**Data for the task**
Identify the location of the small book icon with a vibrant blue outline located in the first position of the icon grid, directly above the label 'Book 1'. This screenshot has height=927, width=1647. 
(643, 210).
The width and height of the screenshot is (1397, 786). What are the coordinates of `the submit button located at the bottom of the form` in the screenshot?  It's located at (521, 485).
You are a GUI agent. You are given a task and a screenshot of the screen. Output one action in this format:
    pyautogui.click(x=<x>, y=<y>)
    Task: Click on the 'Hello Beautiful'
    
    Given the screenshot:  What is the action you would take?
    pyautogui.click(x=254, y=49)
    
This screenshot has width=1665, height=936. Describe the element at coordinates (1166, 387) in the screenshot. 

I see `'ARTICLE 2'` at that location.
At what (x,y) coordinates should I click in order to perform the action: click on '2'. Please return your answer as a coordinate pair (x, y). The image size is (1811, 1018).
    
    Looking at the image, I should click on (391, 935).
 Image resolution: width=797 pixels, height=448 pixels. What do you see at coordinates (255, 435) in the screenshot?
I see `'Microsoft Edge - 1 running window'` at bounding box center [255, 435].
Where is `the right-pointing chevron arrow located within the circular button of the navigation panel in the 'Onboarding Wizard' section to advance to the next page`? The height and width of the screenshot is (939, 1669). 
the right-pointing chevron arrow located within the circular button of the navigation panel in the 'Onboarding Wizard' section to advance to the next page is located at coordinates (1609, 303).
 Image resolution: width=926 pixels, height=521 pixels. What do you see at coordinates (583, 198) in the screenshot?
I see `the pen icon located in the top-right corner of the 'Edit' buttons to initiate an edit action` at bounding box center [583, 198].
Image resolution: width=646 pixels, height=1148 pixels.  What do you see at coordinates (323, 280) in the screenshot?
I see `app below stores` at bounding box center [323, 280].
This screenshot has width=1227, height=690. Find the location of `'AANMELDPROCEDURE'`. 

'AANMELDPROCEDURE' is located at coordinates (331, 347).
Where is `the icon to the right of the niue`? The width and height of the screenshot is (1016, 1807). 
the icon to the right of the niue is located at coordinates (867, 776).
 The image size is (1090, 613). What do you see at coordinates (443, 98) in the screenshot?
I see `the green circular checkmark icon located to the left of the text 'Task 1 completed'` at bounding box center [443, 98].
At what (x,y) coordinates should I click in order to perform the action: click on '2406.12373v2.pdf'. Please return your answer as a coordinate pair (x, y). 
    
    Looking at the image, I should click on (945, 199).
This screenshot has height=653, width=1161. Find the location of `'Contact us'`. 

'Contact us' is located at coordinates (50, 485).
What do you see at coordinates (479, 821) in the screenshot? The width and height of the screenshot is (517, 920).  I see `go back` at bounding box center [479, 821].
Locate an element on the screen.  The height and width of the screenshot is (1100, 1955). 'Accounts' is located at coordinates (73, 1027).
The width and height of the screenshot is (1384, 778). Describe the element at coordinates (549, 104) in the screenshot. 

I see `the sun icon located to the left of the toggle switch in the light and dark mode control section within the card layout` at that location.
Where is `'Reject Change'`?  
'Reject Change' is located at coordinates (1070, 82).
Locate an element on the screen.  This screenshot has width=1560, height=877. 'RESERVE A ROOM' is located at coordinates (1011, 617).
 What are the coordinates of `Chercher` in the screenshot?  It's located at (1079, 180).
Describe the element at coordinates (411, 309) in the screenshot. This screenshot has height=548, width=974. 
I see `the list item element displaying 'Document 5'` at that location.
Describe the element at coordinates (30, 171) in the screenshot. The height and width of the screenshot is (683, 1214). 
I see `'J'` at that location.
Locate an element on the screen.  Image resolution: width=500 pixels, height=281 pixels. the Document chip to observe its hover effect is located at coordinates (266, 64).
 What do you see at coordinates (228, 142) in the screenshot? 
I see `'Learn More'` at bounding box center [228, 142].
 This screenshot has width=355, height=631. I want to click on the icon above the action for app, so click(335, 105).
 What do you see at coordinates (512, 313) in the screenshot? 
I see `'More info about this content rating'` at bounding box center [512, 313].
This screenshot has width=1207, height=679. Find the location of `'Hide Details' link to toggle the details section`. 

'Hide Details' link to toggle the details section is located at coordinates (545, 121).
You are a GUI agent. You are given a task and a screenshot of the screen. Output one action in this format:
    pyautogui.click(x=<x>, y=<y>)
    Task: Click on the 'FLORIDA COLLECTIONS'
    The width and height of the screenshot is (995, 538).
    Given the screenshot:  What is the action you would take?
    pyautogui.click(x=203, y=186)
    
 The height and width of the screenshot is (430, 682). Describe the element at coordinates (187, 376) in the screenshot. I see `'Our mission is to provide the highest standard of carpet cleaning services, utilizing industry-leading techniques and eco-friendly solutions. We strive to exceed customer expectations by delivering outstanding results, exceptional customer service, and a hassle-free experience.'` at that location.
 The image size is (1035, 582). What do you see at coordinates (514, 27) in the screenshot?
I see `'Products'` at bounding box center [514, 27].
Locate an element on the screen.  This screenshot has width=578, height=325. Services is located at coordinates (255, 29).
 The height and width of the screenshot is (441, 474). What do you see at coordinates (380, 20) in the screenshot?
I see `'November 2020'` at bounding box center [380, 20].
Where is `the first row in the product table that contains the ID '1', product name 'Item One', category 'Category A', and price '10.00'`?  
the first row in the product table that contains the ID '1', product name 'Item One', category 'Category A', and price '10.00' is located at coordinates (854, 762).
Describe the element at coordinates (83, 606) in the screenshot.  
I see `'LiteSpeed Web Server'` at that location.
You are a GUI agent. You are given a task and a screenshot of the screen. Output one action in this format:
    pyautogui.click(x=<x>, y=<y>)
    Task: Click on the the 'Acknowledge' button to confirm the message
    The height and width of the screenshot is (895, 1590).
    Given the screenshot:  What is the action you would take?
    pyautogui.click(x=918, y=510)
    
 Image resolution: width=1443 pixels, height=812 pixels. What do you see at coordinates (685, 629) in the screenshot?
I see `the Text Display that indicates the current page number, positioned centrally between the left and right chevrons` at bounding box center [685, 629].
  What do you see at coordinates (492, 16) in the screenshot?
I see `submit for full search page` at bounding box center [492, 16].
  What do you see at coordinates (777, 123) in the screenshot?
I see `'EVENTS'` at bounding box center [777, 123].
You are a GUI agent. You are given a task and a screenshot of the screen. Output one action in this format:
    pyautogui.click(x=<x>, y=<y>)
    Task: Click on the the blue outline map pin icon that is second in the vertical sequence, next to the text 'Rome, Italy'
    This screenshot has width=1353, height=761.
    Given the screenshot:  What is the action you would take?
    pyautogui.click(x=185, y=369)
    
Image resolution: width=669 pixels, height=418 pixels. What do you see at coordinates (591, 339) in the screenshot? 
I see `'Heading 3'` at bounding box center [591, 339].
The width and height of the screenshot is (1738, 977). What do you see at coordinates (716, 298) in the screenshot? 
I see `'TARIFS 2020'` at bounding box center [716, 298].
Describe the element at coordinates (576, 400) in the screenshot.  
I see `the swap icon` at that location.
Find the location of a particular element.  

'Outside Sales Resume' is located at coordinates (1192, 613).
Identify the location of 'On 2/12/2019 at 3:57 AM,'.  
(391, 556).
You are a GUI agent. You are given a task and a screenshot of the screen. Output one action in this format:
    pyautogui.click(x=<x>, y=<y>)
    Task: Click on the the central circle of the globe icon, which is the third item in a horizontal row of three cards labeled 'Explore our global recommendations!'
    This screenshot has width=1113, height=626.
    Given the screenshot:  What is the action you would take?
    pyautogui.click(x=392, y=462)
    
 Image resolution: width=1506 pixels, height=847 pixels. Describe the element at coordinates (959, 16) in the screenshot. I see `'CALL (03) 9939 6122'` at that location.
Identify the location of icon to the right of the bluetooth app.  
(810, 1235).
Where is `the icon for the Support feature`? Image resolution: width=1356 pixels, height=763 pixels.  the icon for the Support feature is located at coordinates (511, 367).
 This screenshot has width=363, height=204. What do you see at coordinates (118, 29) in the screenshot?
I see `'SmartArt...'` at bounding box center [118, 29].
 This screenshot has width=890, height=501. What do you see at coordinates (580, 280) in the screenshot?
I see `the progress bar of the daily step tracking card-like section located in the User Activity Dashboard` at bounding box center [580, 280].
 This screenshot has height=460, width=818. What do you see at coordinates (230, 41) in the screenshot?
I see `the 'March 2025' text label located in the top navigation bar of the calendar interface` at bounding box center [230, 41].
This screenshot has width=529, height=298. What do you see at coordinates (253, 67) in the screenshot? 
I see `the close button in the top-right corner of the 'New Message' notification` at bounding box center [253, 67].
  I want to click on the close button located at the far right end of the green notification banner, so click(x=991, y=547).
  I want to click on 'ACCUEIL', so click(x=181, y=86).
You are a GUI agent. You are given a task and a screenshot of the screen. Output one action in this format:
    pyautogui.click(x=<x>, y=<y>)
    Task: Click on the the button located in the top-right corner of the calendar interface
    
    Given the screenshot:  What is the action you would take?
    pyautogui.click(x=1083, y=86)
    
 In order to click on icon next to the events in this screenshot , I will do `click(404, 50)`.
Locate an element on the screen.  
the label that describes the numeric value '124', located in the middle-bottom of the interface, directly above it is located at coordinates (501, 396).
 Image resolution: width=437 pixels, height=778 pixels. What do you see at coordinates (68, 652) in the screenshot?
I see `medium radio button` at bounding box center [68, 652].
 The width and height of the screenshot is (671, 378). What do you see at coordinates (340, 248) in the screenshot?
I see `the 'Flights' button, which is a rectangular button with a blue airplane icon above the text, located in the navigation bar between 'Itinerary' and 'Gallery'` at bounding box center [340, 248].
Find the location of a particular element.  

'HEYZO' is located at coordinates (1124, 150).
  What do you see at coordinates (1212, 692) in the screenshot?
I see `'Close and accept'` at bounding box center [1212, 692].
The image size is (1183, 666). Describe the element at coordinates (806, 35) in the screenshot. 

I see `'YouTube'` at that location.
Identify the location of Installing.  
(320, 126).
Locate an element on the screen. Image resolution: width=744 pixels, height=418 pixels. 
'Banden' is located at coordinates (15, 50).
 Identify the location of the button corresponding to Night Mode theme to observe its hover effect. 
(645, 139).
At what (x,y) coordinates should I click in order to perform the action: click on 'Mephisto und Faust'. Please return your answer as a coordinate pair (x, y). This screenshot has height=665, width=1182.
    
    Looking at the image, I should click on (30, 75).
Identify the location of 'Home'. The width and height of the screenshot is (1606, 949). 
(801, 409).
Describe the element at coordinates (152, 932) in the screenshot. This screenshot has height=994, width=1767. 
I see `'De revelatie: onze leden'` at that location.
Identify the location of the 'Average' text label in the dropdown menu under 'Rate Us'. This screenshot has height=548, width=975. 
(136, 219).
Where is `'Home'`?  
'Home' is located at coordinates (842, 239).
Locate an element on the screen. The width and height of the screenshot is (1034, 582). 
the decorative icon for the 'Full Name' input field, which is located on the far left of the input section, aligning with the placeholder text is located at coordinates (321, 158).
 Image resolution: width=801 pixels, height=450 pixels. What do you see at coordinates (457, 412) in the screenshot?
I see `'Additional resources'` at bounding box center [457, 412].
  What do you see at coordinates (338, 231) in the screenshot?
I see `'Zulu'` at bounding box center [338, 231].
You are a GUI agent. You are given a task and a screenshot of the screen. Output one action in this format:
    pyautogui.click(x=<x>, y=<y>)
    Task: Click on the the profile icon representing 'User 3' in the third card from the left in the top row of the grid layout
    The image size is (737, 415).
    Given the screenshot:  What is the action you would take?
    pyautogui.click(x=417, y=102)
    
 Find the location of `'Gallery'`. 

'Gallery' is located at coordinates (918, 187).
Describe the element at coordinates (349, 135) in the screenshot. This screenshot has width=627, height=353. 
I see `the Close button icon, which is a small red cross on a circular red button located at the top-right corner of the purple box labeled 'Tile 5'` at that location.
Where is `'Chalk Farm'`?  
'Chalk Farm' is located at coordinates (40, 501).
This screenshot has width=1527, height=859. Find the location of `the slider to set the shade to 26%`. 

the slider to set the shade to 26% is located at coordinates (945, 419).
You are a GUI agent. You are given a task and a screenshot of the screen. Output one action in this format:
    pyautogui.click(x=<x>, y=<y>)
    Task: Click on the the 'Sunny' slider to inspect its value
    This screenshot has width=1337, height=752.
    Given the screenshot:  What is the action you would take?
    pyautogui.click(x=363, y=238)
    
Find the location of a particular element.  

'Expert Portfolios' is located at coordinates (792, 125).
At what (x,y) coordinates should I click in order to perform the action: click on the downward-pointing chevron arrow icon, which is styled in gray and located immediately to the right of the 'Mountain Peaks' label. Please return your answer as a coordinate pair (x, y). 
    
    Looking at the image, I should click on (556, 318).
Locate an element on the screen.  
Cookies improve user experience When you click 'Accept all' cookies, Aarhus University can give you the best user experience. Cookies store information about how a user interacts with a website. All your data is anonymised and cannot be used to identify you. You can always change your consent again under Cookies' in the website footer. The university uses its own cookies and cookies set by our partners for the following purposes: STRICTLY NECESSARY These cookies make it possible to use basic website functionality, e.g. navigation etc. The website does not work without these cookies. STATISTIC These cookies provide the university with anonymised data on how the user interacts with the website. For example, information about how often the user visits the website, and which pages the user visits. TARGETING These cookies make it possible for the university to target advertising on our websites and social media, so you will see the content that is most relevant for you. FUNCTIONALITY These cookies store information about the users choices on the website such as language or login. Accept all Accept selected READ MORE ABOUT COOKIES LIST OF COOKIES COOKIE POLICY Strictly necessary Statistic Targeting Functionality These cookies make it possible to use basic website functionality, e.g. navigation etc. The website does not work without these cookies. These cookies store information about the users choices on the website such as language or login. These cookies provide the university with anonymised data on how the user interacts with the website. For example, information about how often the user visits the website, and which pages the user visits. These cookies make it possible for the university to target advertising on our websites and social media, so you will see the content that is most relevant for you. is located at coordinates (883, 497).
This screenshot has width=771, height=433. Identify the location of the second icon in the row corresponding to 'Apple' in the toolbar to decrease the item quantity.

**Work to complete**
Retype, without any change, the lines of the material from the line containing "Identify the location of Installing." through the line containing "(801, 409).", both included.

**The solution**
Identify the location of Installing.  
(320, 126).
Locate an element on the screen. Image resolution: width=744 pixels, height=418 pixels. 
'Banden' is located at coordinates (15, 50).
 Identify the location of the button corresponding to Night Mode theme to observe its hover effect. 
(645, 139).
At what (x,y) coordinates should I click in order to perform the action: click on 'Mephisto und Faust'. Please return your answer as a coordinate pair (x, y). This screenshot has height=665, width=1182.
    
    Looking at the image, I should click on (30, 75).
Identify the location of 'Home'. The width and height of the screenshot is (1606, 949). 
(801, 409).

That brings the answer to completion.